一般社団法人 日本医療情報学会

[4-F-1-02] 臨床ゲノム情報の精密医療への二次利用:薬物代謝能予測から薬効予測に向けて

高岡 裕1,2,3、大田 美香1,3、菅野 亜紀1,3,4 (1. 神戸大学医学部附属病院医療情報部, 2. 熊本大学生命資源研究・支援センター ゲノム機能分野, 3. 神戸常盤大学ライフサイエンス研究センター, 4. 名古屋大学医学部附属病院メディカルITセンター)

molecular simulation analysis, mathematical model, in silico prediction, conjugation capacity, UDP-glucuronosyltransferase 1A1 (UGT1A1)

【背景】がん化学療法の有効性は、抗がん剤の(1)薬物代謝、(2)薬効(感受性)から評価可能であるが、未知の新規遺伝子変異の場合は評価が困難になる。現在、抗がん剤イリノテカン投与前には薬物代謝酵素のUGT1A1の遺伝子検査が必須であるが、UGT1A1の遺伝子多型が抱合能を低下させるためである。すなわち、プロモーター領域の変異ではUGT1A1の量的減少が、アミノ酸変異では質的劣化が抱合能を低下させる。今回UGT1A1のアミノ酸変異をモデルとして、分子シミュレーション解析とウエット実験の結果から数理モデルを導出し、薬物代謝能予測での有用性を検討した。

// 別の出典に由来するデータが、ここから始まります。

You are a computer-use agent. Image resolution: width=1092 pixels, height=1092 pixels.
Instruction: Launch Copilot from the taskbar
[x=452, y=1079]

【方法】変異体の立体構造は、正常型ヒトUGT1A1の立体構造(ModBase ModelID: 2420a568b0f3d1b1fe06fc34a94eee40)のアミノ酸置換(G71R, F83L, P229L, P229Q, L233R, I294T, I322V, R336L, H376R, P387S, N400D, W461R) 後に、MOEソフトウエアで構造最適化し決定した。次に、補酵素(UDPGA)と基質(AAP, E2)のドッキング解析を行い基質結合の向き(Takaoka et al., J Biochem148, 25-28, 2010)を集計し、in vitro実験結果も用いて、in silico抱合能の数理モデル(特許第5447383号)を導出した。最後に、ビリルビンとSN-38を基質とした場合のin silico抱合能を求め、既報と比較した。

【結果・考察】in silico抱合能はin vitro抱合能を高い精度(R > 0.9)で予測できており、薬物有害反応予測を可能にした、現在、分子標的薬の標的分子(EGFR)の変異を対象に、薬効不明な変異EGFRの薬効評価を可能にすべく、同様の解析を進めている。